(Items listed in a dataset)

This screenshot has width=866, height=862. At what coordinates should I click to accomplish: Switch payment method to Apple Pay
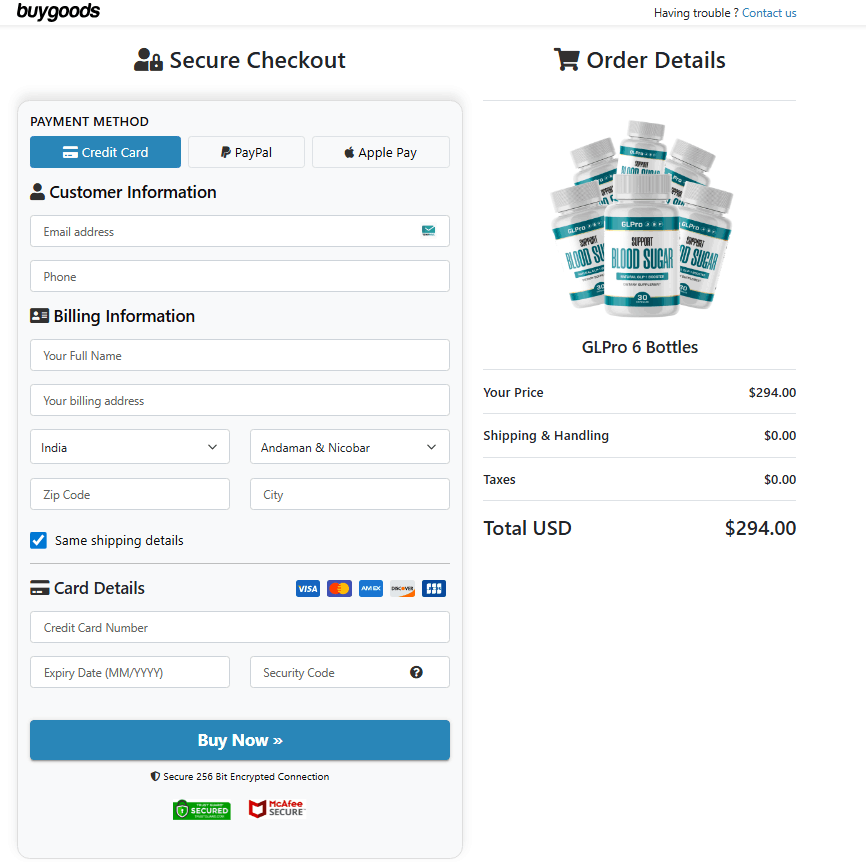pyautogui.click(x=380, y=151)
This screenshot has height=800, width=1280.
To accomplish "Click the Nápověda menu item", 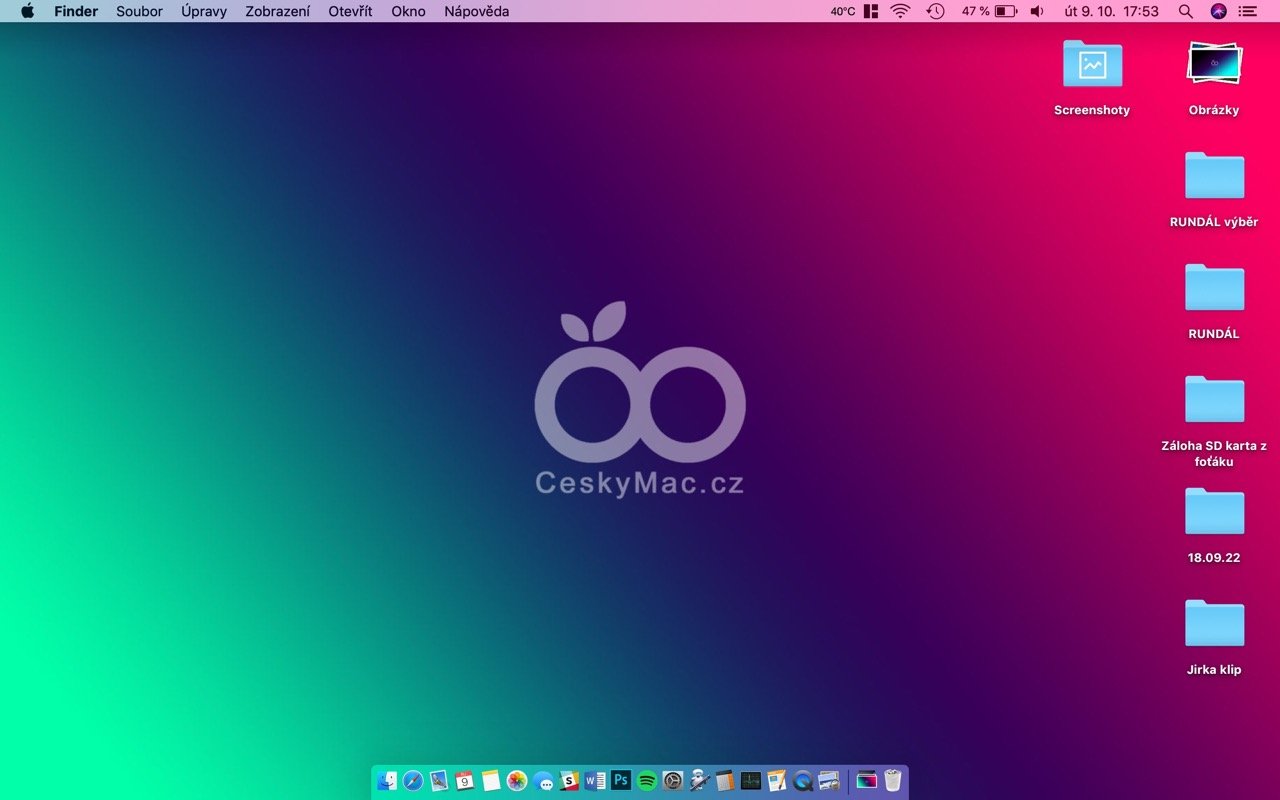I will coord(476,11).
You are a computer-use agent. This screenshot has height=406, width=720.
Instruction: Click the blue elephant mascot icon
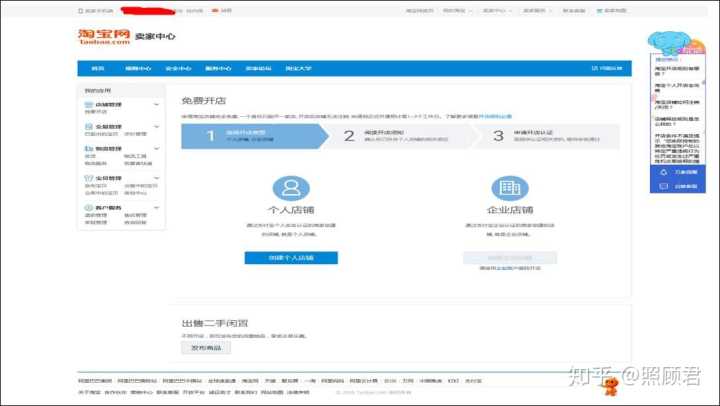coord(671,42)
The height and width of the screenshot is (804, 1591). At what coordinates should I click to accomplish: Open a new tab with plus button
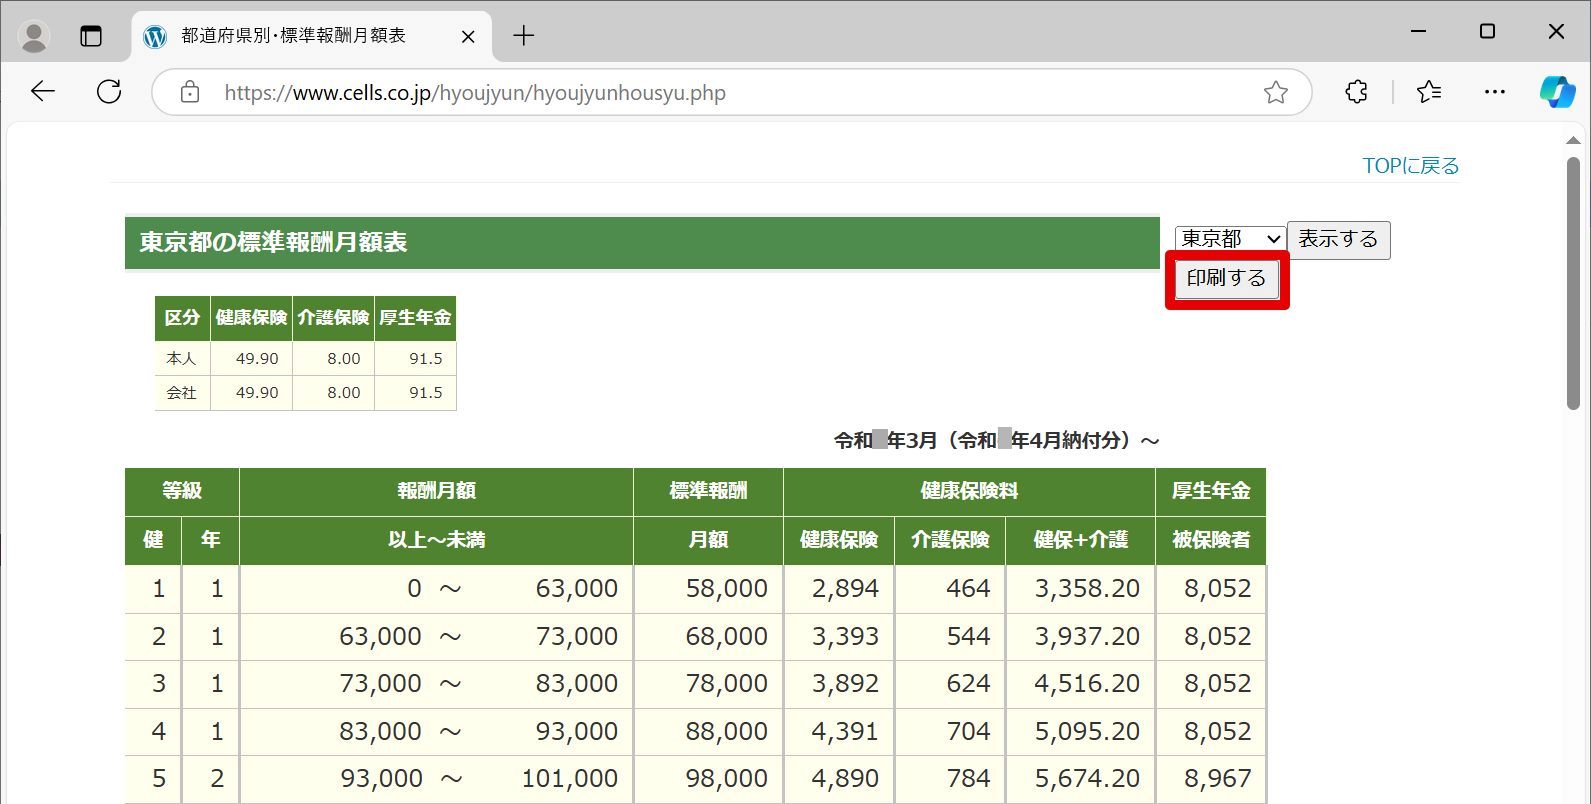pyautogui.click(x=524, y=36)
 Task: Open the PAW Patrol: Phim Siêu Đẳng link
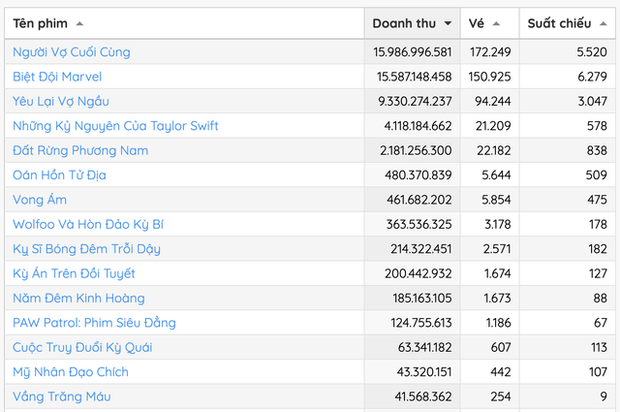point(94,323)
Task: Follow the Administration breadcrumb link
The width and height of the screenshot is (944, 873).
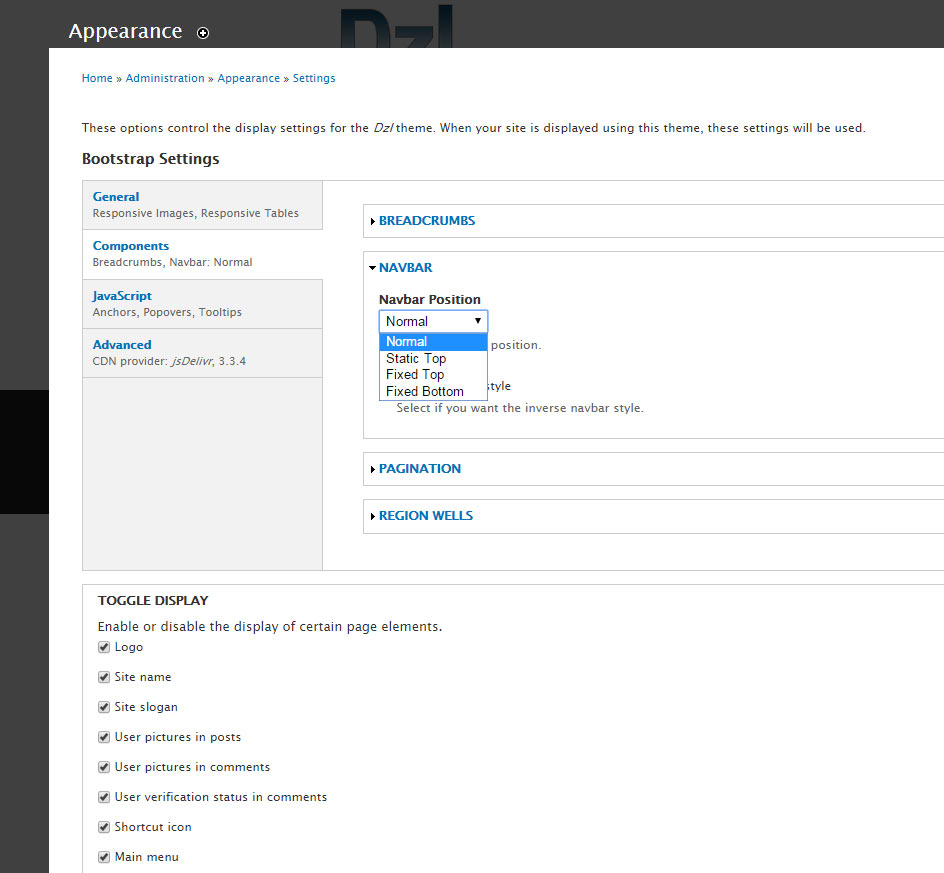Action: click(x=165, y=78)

- [TASK INSTRUCTIONS]
Restate, word for word, each line from the one with "The width and" to the end of the entries, both included, and keep every picture out.

- [EXERCISE ANSWER]
The width and height of the screenshot is (944, 873).
Action: click(x=165, y=78)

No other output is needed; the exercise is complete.